Your assignment ▸ In the entries that follow, find the line containing "You are a computer-use"; from there, copy every line exactly through the line containing "Instruction: Click thumbs".

Records for the exercise ▸

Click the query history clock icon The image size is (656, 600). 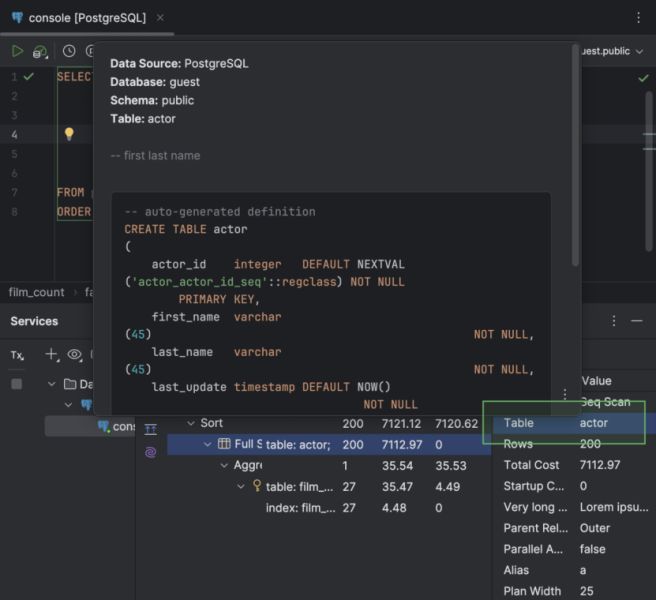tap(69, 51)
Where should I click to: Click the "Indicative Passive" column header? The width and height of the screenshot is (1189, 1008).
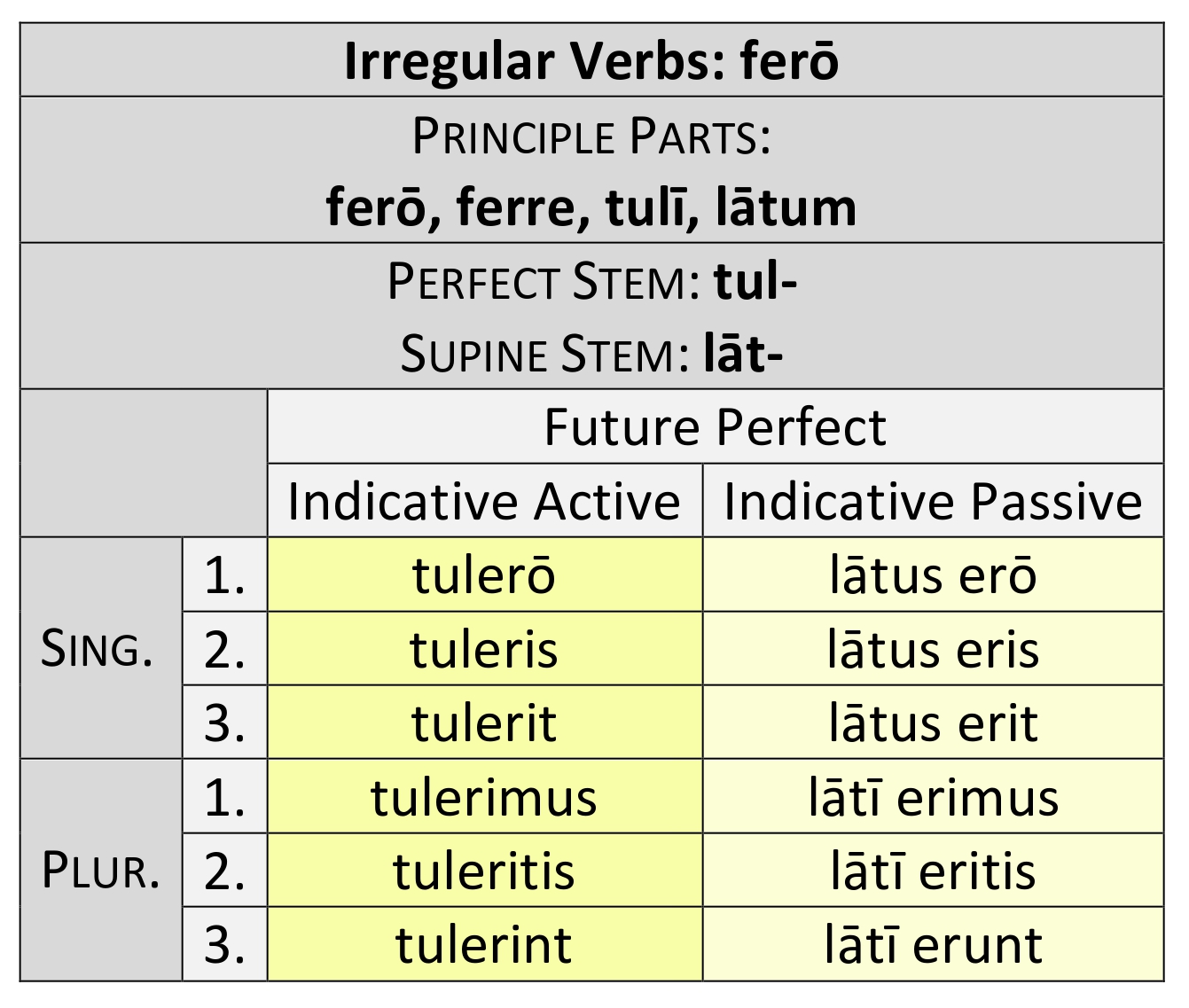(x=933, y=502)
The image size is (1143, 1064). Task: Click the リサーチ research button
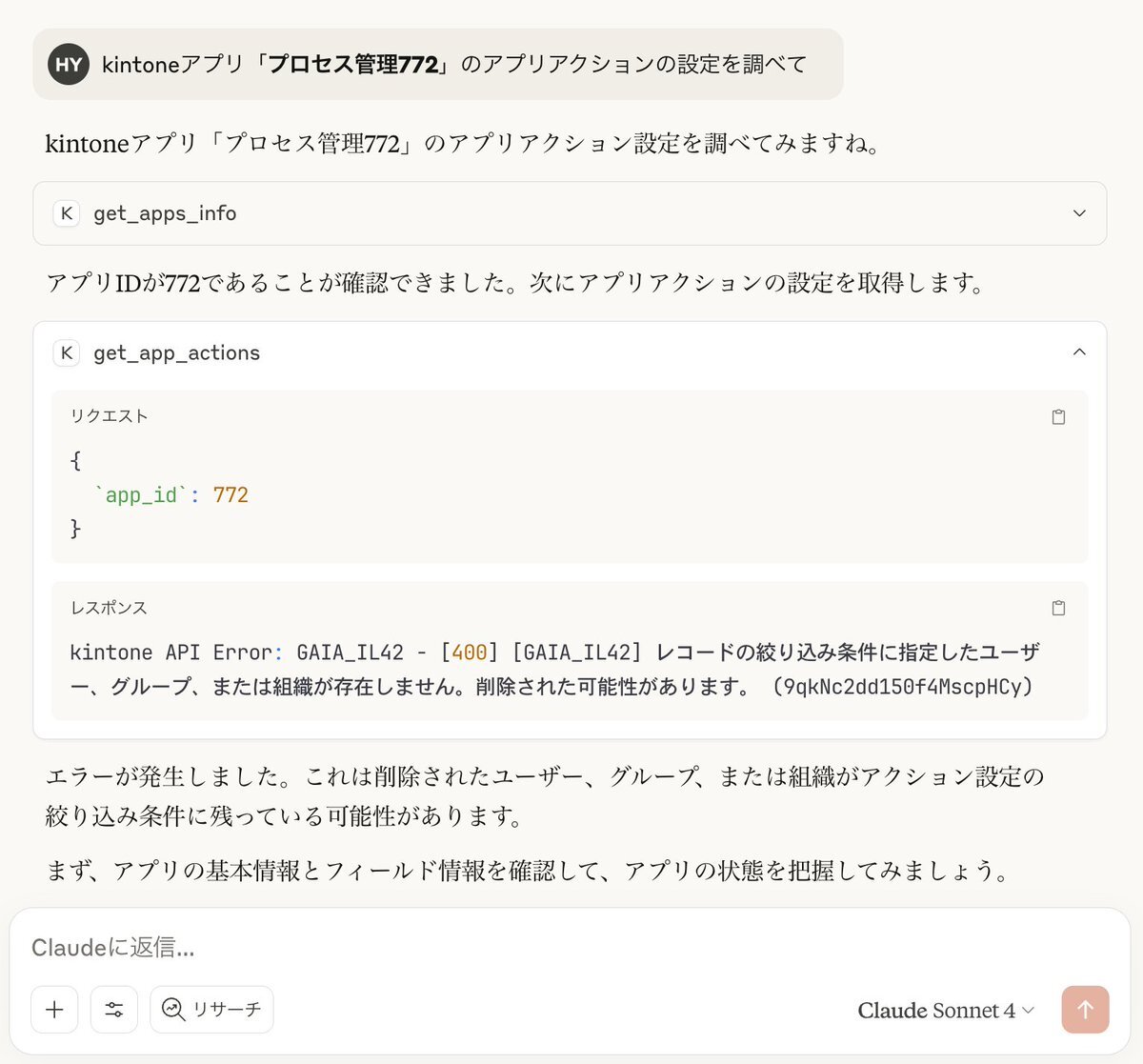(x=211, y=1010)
==
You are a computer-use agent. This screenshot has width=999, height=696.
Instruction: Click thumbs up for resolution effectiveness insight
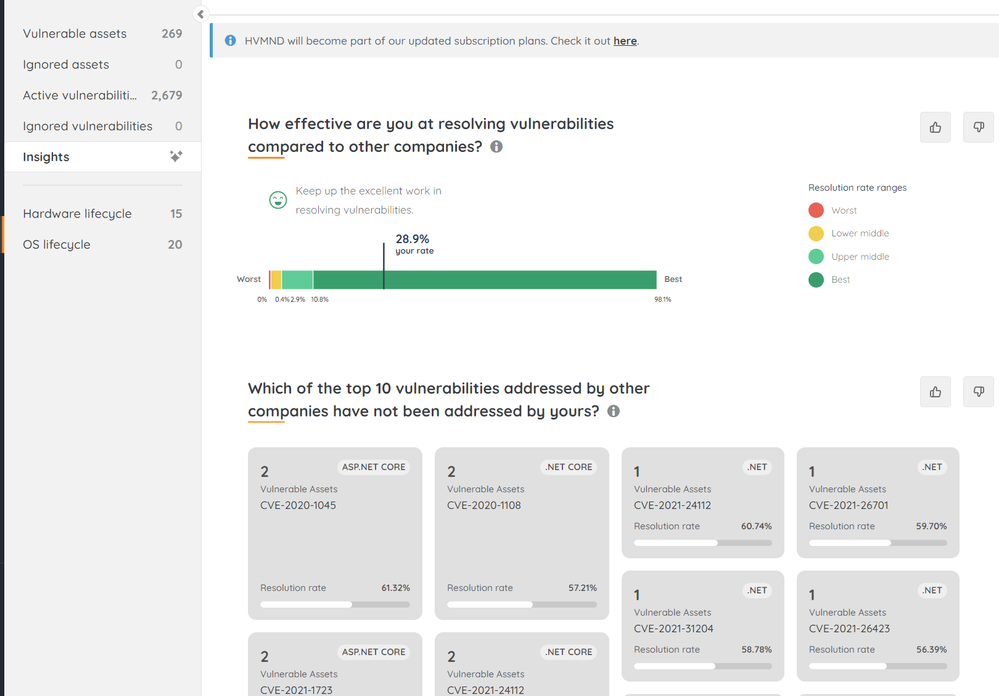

Response ▸
You are a computer-use agent. This screenshot has width=999, height=696.
Instruction: Click thumbs up for resolution effectiveness insight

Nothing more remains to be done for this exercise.